* 文章の抜粋:
%%
文学部 日本文学文化学科 楊 昆鵬 准教授

関東 / 東京

武蔵野大学

文学部 日本文学文化学科 楊 昆鵬 准教授

■漢検の活用方法

 当学科では、アドミッションポリシーに基づく学校推薦型選抜入試の出願要件のひとつとして、日本漢字能力検定(以下、漢検)準2級以上を定めています。また、2019年度からは漢検の団体受検を行い、1年生全員に漢検の受検を義務付けています。受検級は準2級以上に限定し、各自に自己申告をさせました。受検料と問題集の費用は、大学側が全て負担しています。
 このように、入学当初に全員に漢検準2級以上の取得を目指させる理由は、大学で学ぶために必要な最低限の漢字・語彙能力として、その水準が必要だからです。それは、高校生までに身に付けて欲しい水準ですが、必ずしも全ての入学生が達成できているわけではありません。リメディアル教育の観点からも、大学の講義を理解し議論に参加するに堪えうる漢字・語彙力を身に付けさせる必要があるのです。
 団体受検では、半分以上の学生が2級以上の級に挑戦しました。その一方で、まだ準2級を取得していない学生も居るなど、かなりのバラつきがありました。現在、本学の入試の国語では「漢文」選択を必須としていないため、やむを得ないことかもしれません。ですが、本学科では「漢文学」は必修科目です。その「漢文学」に限らず、日本文学文化学科のすべての講義を理解するためにも、全ての学生に、一定水準以上の漢字・語彙力が求められます。
 なお、漢検受検に際して、問題集は提供していますが、対策講座などは開講していません。検定に合格すること自体が目的なのではなく、自ら漢字・語彙を学んで、必要な能力を身に付けてもらうことが目的だからです。


■漢字・語彙を学ぶ意義

 当学科の漢字・語彙力を高めるための取り組みは、漢検の活用だけではありません。例えば、「漢文学」の授業では、「漢和辞典」を購入することを義務付けています。高校までは電子辞書を持っている学生が多いのですが、本格的に「漢文」を学ぶにあたっては、電子辞書では不十分です。「漢和辞典」とともに辞典についている付録が非常に重要で、そこに示されている文化史年表、漢字の歴史や音韻、歴史地図や同訓異義、さらに度量衡など、東洋文化の基本となる多くの情報が濃縮されています。また、ひとつの漢字を引いた時に、隣に掲載されている漢字も目に入ることで、多くの漢字を体系的に比較しながら学ぶことができます。電子辞書やスマホを使ったピンポイントの検索ではなく、漢字や熟語の海にひたって語彙力と感性を涵養して欲しいと願っています。
%%
* やること:
上の漢検の文章のうち、「当学科では、アドミッションポ」のある言葉から始めて「もらうことが目的だからです。」までを、一字も変えずに書き出してください。

* 元データ:
%%
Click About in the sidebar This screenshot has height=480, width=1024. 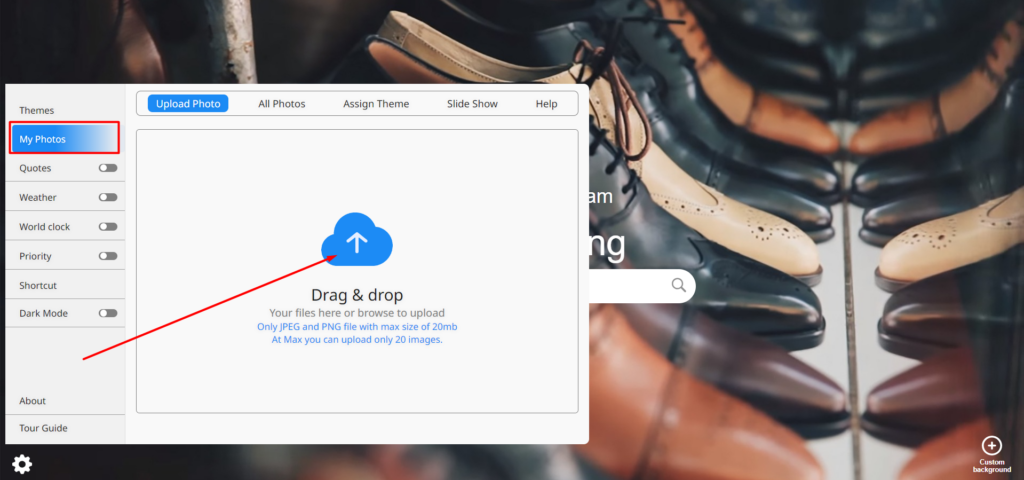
%%
* 回答全文:
当学科では、アドミッションポリシーに基づく学校推薦型選抜入試の出願要件のひとつとして、日本漢字能力検定(以下、漢検)準2級以上を定めています。また、2019年度からは漢検の団体受検を行い、1年生全員に漢検の受検を義務付けています。受検級は準2級以上に限定し、各自に自己申告をさせました。受検料と問題集の費用は、大学側が全て負担しています。
 このように、入学当初に全員に漢検準2級以上の取得を目指させる理由は、大学で学ぶために必要な最低限の漢字・語彙能力として、その水準が必要だからです。それは、高校生までに身に付けて欲しい水準ですが、必ずしも全ての入学生が達成できているわけではありません。リメディアル教育の観点からも、大学の講義を理解し議論に参加するに堪えうる漢字・語彙力を身に付けさせる必要があるのです。
 団体受検では、半分以上の学生が2級以上の級に挑戦しました。その一方で、まだ準2級を取得していない学生も居るなど、かなりのバラつきがありました。現在、本学の入試の国語では「漢文」選択を必須としていないため、やむを得ないことかもしれません。ですが、本学科では「漢文学」は必修科目です。その「漢文学」に限らず、日本文学文化学科のすべての講義を理解するためにも、全ての学生に、一定水準以上の漢字・語彙力が求められます。
 なお、漢検受検に際して、問題集は提供していますが、対策講座などは開講していません。検定に合格すること自体が目的なのではなく、自ら漢字・語彙を学んで、必要な能力を身に付けてもらうことが目的だからです。